What Special Olympics VA Means

Written by Amanda Vogt, sister of Special Olympics Virginia athlete Kevin Vogt

At ten weeks old, my brother almost died. He was admitted to the hospital for pneumonia. When he got sicker, they transferred him to MCV in Richmond where they discovered he was born with a hole in his heart. Four weeks later he was back in the hospital having his first open-heart surgery. After his first surgery, he had two seizures. A couple weeks later, Kevin had to have a second open-heart surgery because the patch over the hole was not big enough. After both surgeries and 41 days in the hospital Kevin went home. My parents noticed very early on that Kevin had developmental delays and he was in special needs classes starting at 2 years old. In elementary school he was diagnosed with mild mental retardation. Later on, in middle school, he was diagnosed with Autism.

While he was in middle school, one of his classmates asked him if he wanted to play Special Olympics soccer, as his dad was the coach. That is how we got started in Special Olympics. Special Olympics has been an amazing experience for our family, and, for me, it has been a very exciting and heart-warming journey. I have watched these kids grow up, and they all have amazing personalities. They are kind, caring, always happy, and just always fun to be around.

Kevin began by playing soccer in the summer. They moved to basketball in the fall, and then on to track in the spring every year. When I take Kevin to practice, I enjoy volunteering to help the kids. Special Olympics also hosts State Games twice a year in the summer after track and in the spring after basketball. I love going to this event. It is a lot of fun because different areas from all over Virginia come together to compete and come together as one. It is modeled after the original Olympics with an Opening Ceremony, and one specially-chosen athlete carries an Olympic torch and lights the cauldron to signify the opening of the games. After Opening Ceremony, there is food and a dance that the athletes look forward to every year. Another event that opens the Summer Games is the Law Enforcement Torch Run. Law enforcement agencies from all over Virginia carry the Special Olympics torch passing it from one county to another, ending at the Opening Ceremony in Richmond, VA. Locally, Kevin and his Area 11 teammates join the Stafford County Sheriff's Department to carry the torch across the Falmouth Bridge and pass it on to the City of Fredericksburg Police Department. The kids really enjoy taking turns holding the torch. My mom and I enjoy participating in this as well. The bridge doesn’t seem as long until you have to run across it!

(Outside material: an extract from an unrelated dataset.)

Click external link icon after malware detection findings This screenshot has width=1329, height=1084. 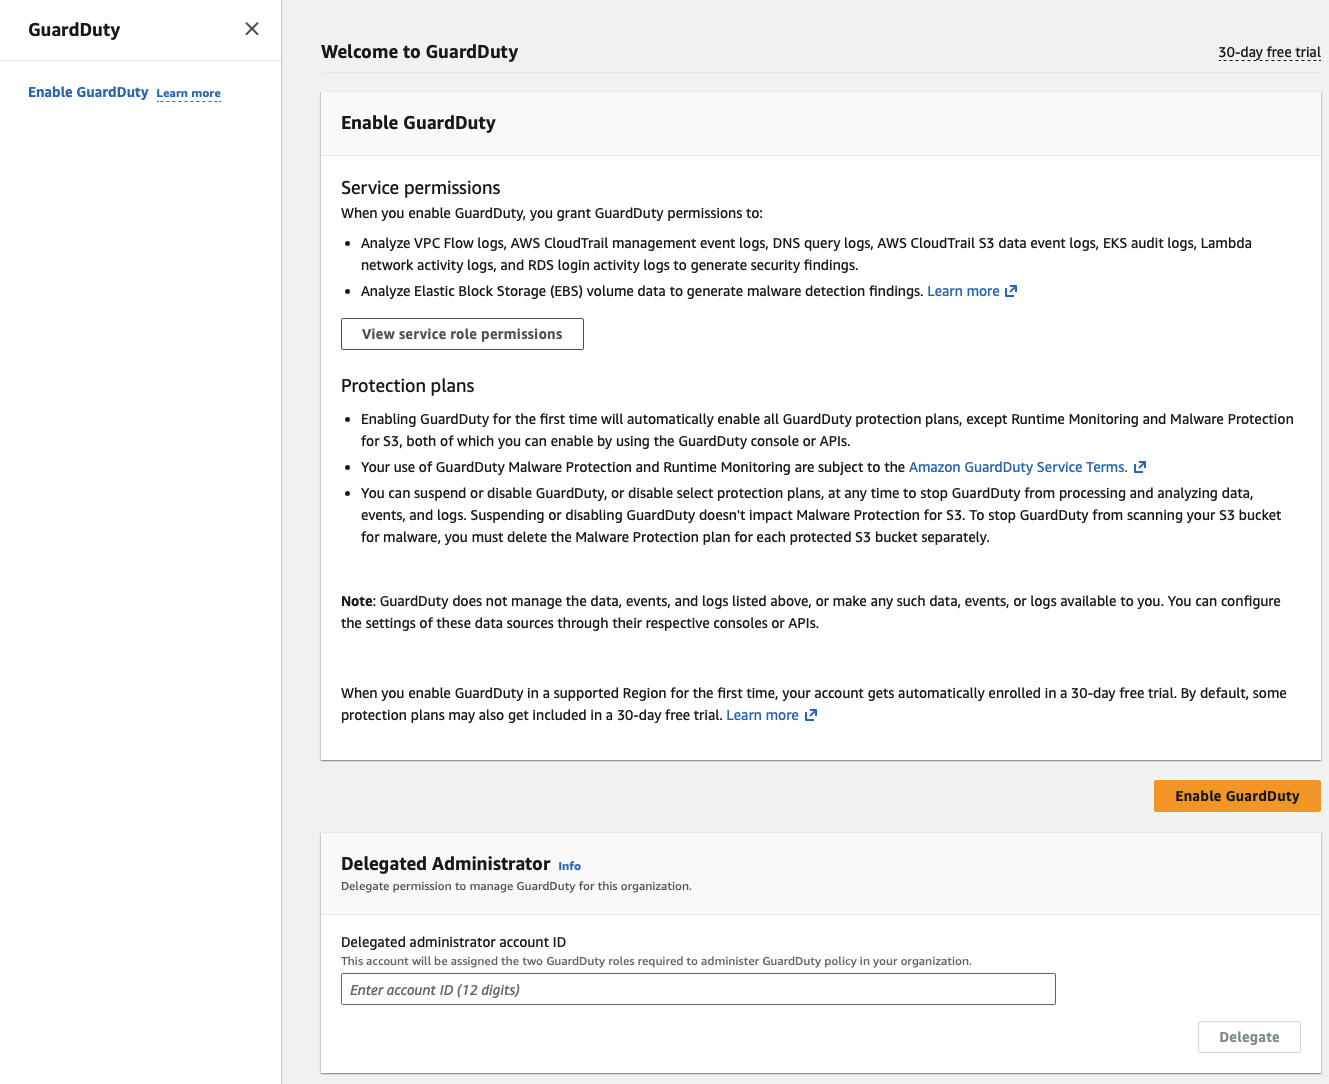tap(1011, 291)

Area 11 Special Olympics has partnered with the Stafford County Sheriff's Department to develop a program called the Star Force Cadets. This program allows children with special needs to experience some of what it is like to be a law enforcement officer, complete with police uniform. They have done things like running radar, riding in police cars, K-9 demonstrations, finger printing, SWAT demonstrations, and touring a 911 dispatch center, the FBI facility, and the HMX-1 Quantico where they keep the President's helicopter. This program is the only one like it in the country. Channel 5 and 7 News both have done stories on the program. I enjoy going with my brother to his meeting every month because it is very interesting to see and the kids always have a great time.

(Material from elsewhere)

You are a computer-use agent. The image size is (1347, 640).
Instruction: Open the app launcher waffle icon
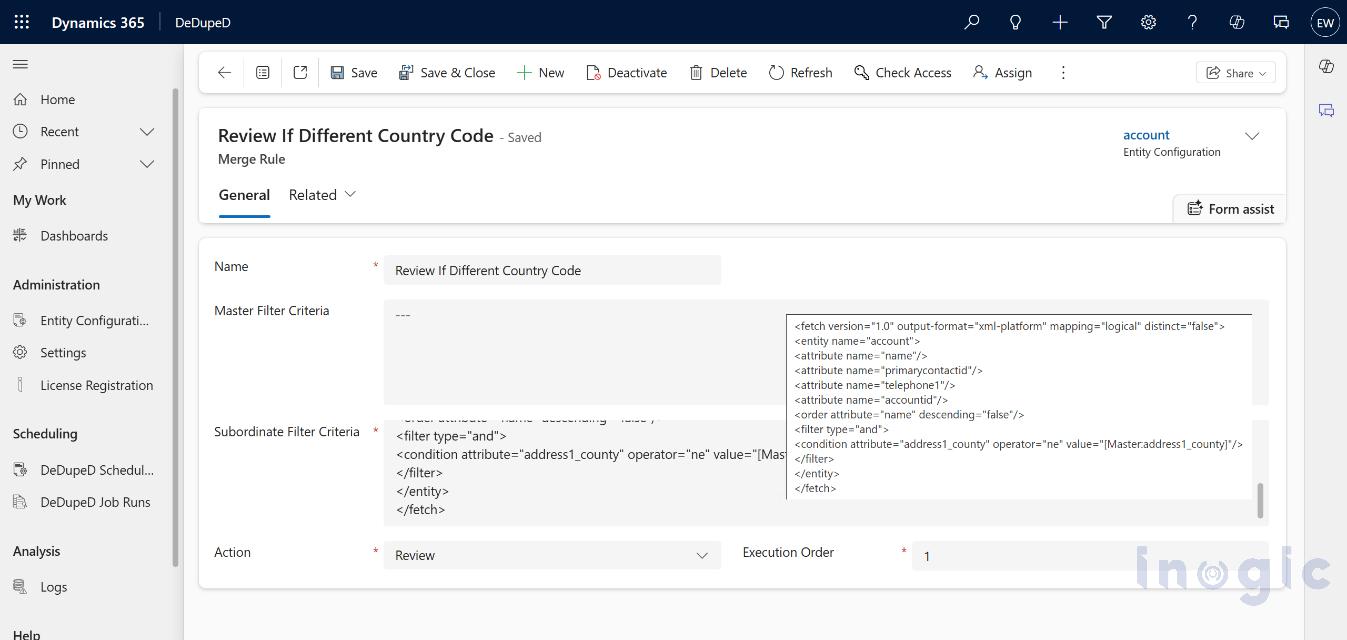pyautogui.click(x=21, y=22)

Every year in February, I look forward to the Polar Plunge in Virginia Beach. It is Special Olympics Virginia’s biggest fundraiser of the year. The money goes to support their program for the year. No athlete ever has to pay to play a sport, for uniforms, medals or ribbons, etc. This two-day event is a lot of fun for the athletes and for others who come out to raise money and support Special Olympics. There are vendors, live music, costume contests, and, of course, a dip in the chilly 30 degree waters of the Atlantic Ocean. This year Kevin has raised the most money in the state, so far.

At work, I am known as “Kevin’s sister.” My brother Kevin and I both work at Mountain View High School. Kevin loved going to school every day and stayed until he aged out at 22, like most special education students. After he was finished with high school, he was very fortunate that they loved him there and were willing to give him a part-time job working in the cafeteria. Kevin still loves to attend different sporting events and plays that are put on by the students. He is well-liked by all the staff at the school and is very social with them, which is an accomplishment considering his disability. I am very proud of my brother. I just started working at the high school this year in the Multiple Disabilities Special Education classroom.

Being a part of Special Olympics with my brother for approximately 13 years has been a very rewarding experience. He has made life long friends that he hangs out with outside of sports. When Kevin is asked what he likes most about Special Olympics he says “Everything! I like being with my friends and winning medals. Basketball is my favorite.” For my parents, talking with other Special Olympics parents has been helpful over the years getting advice and sharing experiences about kids with special needs. As for me, helping my brother and his friends during sports practices has inspired me to become a teacher. I want to help teach children with disabilities. I think Special Olympics is an amazing program. If you know anyone with a child with a disability, I would highly recommend that they get involved; it would be well worth it.